The May 13 report on retail sales showed that Americans were simply not spending money the way economists had been expected, especially after the crash in oil prices we saw in the second half of 2014.
This disappointing report led some to declare that the US economy was heading for a recession, the word absolutely no one expected to come up in 2015. A recession, or two consecutive quarters of negative growth, is the kind of thing that would almost certainly put a Fed interest rate hike off the table.
And while many would argue that with inflation still running below the Fed's 2% target, and wage growth still tepid, the Fed shouldn't be thinking about hiking rates anyway, a recession would make any argument moot. You simply don't tighten financial conditions into an economy that is slowing down.
Earlier this week, we highlighted comments from Deutsche Bank's Jim Reid, who said we may well be looking at an economy that shrank in the first half of the year, as our old friend - the Atlanta Fed's GDPNow tracker - currently indicates that the economy grew just 0.7% in the second quarter. Expectations for future revisions to first quarter GDP indicate that the economy may have shrunk 1% or more to start the year.
Add these quarters together and you're in the red.
A determined Fed
On Friday, Federal Reserve chair Janet Yellen reiterated the view that the economic slowdown we saw to start the year was transitory.

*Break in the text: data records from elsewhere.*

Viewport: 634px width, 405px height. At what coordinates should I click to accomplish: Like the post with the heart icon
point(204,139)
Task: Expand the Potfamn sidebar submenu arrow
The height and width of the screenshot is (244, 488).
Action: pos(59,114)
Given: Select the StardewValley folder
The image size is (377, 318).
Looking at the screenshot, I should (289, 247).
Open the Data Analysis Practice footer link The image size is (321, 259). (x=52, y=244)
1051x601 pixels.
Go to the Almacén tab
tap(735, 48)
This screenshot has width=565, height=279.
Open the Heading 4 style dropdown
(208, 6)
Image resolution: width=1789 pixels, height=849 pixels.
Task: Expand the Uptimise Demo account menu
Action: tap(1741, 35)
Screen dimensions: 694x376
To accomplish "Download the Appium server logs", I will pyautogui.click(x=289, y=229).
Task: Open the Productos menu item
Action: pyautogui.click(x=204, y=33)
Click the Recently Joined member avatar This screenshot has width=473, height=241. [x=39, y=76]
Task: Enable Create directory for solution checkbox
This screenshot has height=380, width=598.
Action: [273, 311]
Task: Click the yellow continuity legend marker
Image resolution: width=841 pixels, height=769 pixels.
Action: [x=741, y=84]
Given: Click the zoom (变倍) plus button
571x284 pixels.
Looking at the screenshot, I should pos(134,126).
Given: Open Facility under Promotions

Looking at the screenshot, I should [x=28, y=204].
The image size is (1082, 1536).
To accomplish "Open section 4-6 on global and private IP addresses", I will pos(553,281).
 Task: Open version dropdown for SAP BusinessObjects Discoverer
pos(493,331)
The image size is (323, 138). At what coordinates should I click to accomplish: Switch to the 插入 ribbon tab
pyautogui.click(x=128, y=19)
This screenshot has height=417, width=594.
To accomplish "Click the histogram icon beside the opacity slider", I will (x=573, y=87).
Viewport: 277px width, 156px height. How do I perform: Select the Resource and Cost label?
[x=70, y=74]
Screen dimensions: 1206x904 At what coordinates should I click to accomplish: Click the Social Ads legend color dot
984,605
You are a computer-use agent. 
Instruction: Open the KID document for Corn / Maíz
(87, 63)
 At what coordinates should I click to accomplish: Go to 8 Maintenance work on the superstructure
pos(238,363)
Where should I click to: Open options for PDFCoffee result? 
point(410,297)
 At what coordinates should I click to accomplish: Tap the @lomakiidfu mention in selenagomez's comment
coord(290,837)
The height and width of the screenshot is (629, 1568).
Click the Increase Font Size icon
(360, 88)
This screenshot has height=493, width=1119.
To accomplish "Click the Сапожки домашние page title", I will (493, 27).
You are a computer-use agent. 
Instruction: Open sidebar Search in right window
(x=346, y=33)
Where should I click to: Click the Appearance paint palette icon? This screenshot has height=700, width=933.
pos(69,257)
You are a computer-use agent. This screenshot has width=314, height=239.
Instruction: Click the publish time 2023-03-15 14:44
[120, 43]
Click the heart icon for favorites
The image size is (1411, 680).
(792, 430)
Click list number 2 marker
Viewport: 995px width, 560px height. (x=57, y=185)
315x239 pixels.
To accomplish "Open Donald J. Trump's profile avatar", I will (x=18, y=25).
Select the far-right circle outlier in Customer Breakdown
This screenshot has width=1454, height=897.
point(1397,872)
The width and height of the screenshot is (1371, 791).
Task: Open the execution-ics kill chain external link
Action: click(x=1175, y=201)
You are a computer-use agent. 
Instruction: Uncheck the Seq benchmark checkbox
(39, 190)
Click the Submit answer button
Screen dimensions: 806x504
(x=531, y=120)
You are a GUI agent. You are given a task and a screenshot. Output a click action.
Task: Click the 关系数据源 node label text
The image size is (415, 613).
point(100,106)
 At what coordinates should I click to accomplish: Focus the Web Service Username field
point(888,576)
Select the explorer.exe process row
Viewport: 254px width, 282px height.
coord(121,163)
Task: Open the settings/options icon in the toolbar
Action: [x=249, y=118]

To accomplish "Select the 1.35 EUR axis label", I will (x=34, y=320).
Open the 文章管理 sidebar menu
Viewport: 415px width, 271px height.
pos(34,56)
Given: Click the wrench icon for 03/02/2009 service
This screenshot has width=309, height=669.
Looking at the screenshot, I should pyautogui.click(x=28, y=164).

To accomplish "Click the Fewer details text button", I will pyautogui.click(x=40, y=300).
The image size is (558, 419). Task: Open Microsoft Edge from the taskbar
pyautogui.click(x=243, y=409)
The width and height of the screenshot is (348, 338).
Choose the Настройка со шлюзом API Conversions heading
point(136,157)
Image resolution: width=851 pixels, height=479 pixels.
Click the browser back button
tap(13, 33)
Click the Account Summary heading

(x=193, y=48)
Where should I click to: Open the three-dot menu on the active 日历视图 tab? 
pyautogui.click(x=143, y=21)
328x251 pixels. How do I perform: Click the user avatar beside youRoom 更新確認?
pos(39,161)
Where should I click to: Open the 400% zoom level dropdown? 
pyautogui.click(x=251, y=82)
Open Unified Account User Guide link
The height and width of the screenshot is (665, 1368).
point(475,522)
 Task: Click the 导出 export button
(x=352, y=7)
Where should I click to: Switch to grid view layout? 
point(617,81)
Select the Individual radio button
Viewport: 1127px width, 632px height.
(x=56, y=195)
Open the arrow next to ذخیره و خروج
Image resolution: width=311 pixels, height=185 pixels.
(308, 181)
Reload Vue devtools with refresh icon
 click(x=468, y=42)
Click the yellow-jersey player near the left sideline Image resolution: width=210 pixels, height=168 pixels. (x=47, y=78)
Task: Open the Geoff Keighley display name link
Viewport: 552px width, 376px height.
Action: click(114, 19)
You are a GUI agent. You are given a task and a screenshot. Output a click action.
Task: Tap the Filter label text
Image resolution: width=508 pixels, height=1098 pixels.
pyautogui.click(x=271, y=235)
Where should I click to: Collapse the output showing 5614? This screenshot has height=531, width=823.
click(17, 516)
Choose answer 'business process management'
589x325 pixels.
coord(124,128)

Speaking in Providence, Rhode Island, Yellen said:
If confirmed by further estimates, my guess is that this apparent slowdown was largely the result of a variety of transitory factors that occurred at the same time, including the unusually cold and snowy winter and the labor disputes at ports on the West Coast, both of which likely disrupted some economic activity. And some of this apparent weakness may just be statistical noise. I therefore expect the economic data to strengthen.
Yellen added:
For this reason, if the economy continues to improve as I expect, I think it will be appropriate at some point this year to take the initial step to raise the federal funds rate target and begin the process of normalizing monetary policy.
Mark Wilson/Getty Images
And while it is doubtful anyone at the Fed would characterize their decision to raise rates as a "just because," sort of thing, the Fed is still clearly pointing itself towards a rate hike later this year.
Earlier this week we highlighted an excerpt from the Fed Minutes that indicated the Fed is clearly concerned about potential negative reactions from markets to a change in monetary policy. In fact, some folks in markets believed Yellen would use her speech Friday as something like a trial balloon to see how markets handle indications that we're approaching a regime change.
Markets, for their part, took Yellen's words on Friday in stride.
"...any specific projection I write down will turn out to be wrong."
In her speech on Friday, Yellen admitted that her outlook for Fed policy is predicated on an economic recovery that, in her mind, is coming up.
But this is no guarantee.
Making forecasts is a tricky thing. It is more or less guess work. And in her speech on Friday, Yellen said, "I am describing the outlook that I see as most likely, but based on many years of making economic projections, I can assure you that any specific projection I write down will turn out to be wrong, perhaps markedly so."And so whether or not the economy the Fed believes we have comes back to life or not is the million-dollar unknown.
What we know is that the Federal Reserve expects the economy will be back. And if this is the case, the Federal Reserve will raise interest rates this year. What we also know is that the economy performed worse to start the year than almost anyone foresaw, and a bounceback is no sure thing.
How these tensions resolve themselves - a stubbornly soft economy and a stubbornly determined Fed - is the biggest question in markets for the rest of this year.
A Federal Reserve rate hike could come and go without a hitch, making the market's collective hand-wringing all seem for naught. The economy could come storming back, leading us to ask if there isn't, perhaps, a problem with how we adjust for winter.
Or, as happened in April, the conversation could change, leading us to ask a new set questions to a new set of problems.